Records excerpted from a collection
##########
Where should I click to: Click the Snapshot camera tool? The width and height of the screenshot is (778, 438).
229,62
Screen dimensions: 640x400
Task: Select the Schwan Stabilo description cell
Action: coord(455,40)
##########
THE PROBLEM =>
Transcribe every line of the data, exactly as it stands.

OUTPUT OF THE TASK =>
Where should I click to: Click the Snapshot camera tool? The width and height of the screenshot is (778, 438).
229,62
Screen dimensions: 640x400
Task: Select the Schwan Stabilo description cell
Action: coord(455,40)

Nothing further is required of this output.